-------- Dataset content

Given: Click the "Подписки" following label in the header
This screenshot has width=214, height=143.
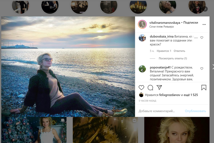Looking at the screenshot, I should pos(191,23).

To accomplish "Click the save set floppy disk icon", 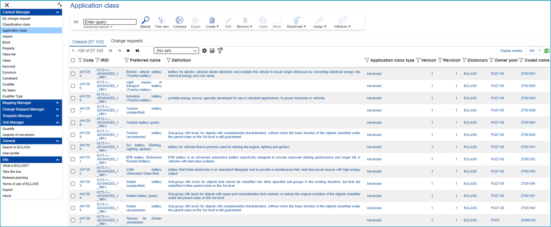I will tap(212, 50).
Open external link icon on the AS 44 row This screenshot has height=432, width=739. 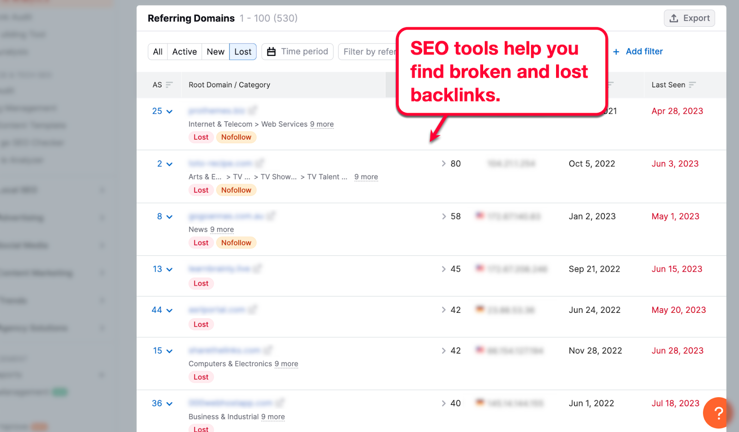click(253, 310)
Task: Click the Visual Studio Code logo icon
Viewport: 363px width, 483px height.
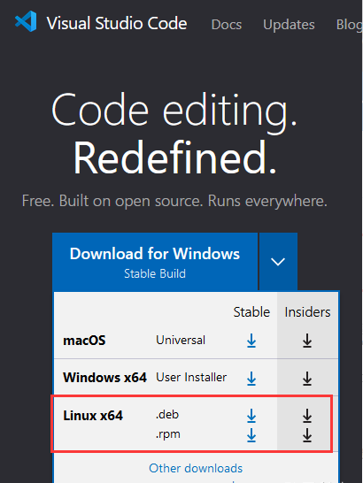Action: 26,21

----------------
-------- Dataset content

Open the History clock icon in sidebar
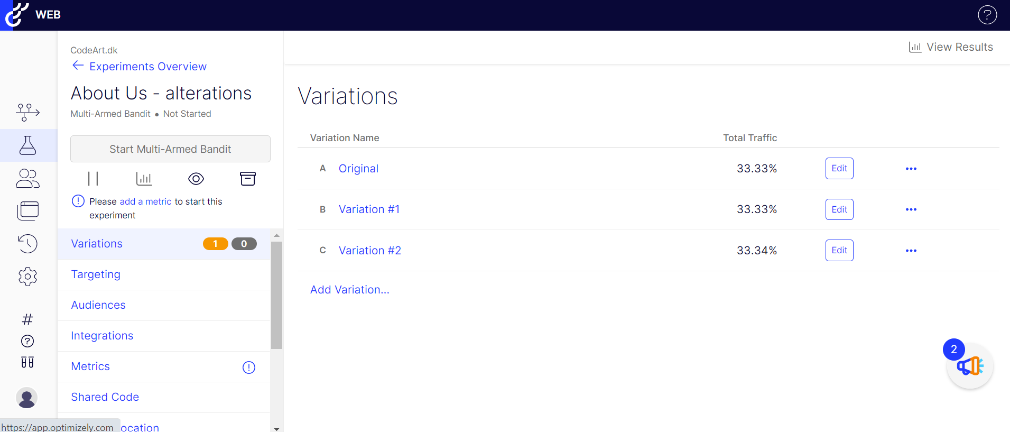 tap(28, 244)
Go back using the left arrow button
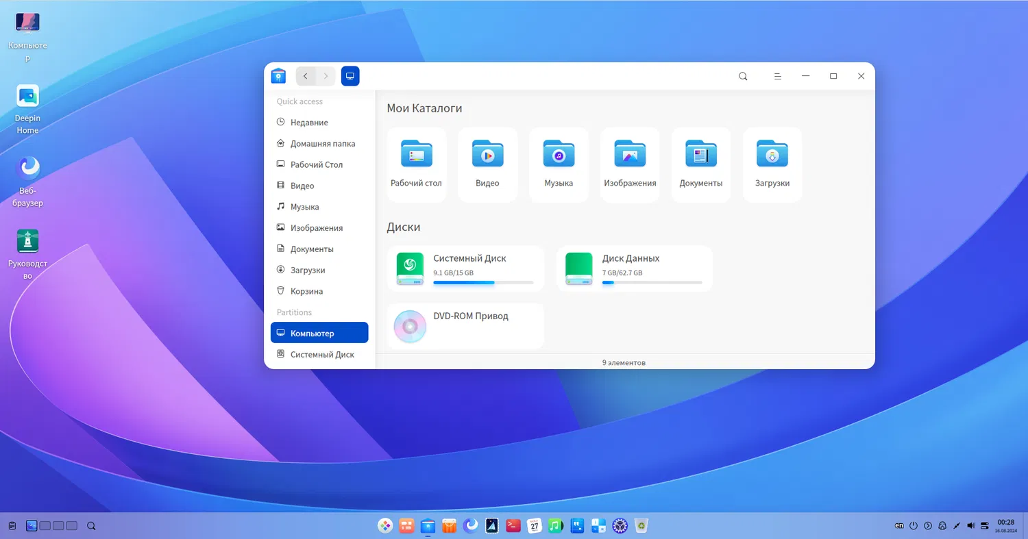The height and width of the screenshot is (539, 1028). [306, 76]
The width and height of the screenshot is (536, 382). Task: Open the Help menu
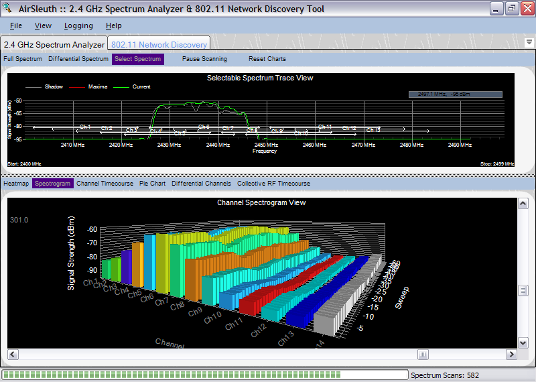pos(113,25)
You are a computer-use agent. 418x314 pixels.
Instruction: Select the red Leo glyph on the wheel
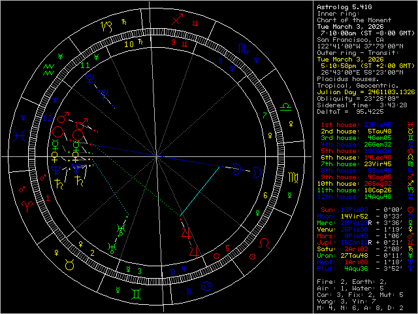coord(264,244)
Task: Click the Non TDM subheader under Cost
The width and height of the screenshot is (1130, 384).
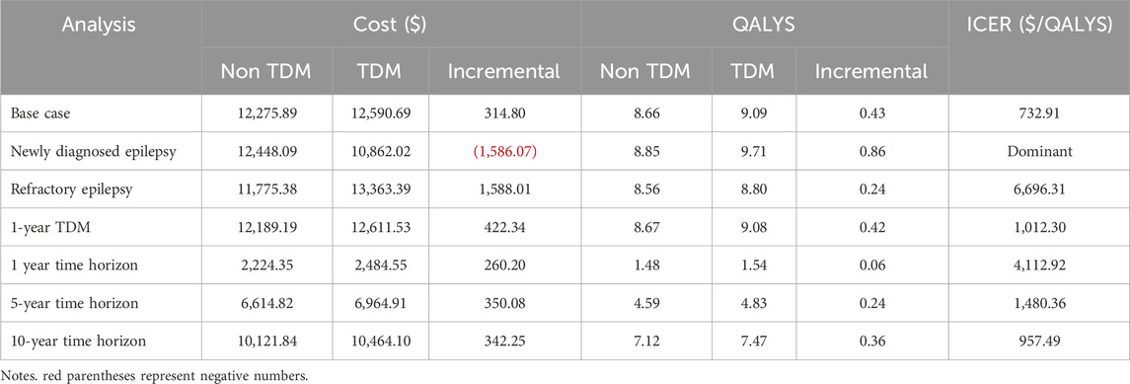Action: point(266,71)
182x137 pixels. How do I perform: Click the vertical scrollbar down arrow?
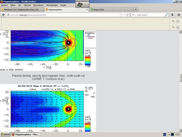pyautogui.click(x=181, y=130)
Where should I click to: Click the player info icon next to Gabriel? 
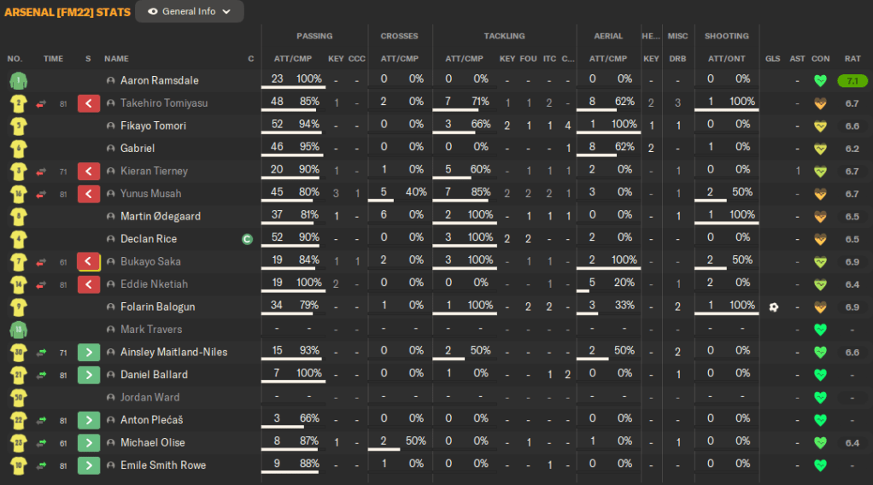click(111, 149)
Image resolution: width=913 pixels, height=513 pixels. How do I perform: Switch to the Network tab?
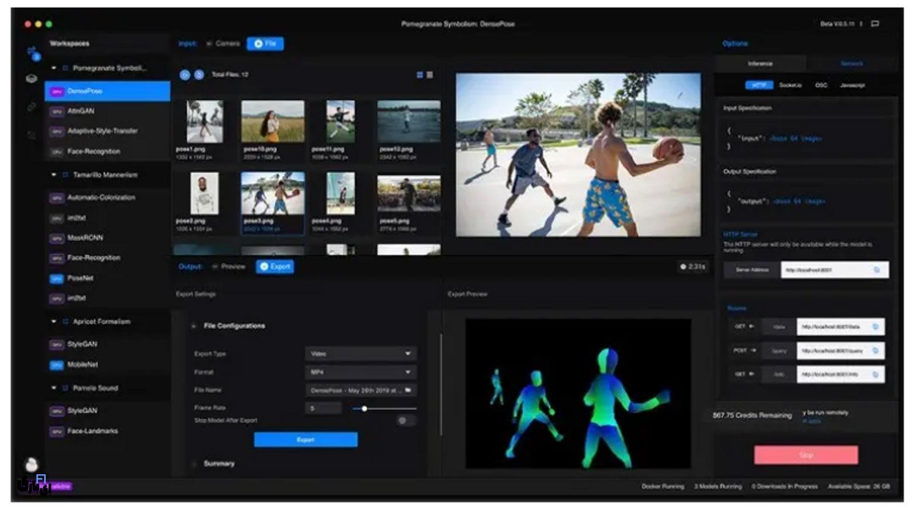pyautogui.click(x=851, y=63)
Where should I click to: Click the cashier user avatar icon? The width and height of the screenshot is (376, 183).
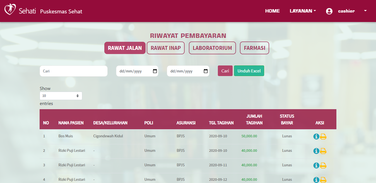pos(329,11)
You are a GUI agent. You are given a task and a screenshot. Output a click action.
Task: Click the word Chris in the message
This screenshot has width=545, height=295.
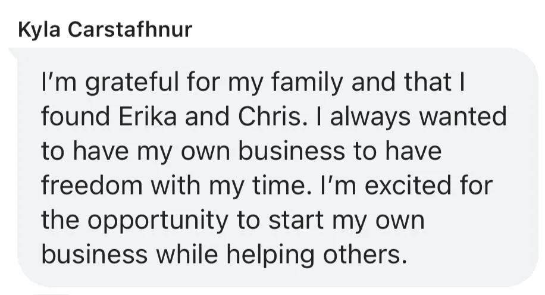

----------------

Problem to work on
Output should match, line for line, the stretch of the material above from the line holding "Task: Click the word Chris in the message" through the line holding "This screenshot has width=545, height=295.".

Solution to this task
Task: Click the word Chris in the message
This screenshot has width=545, height=295.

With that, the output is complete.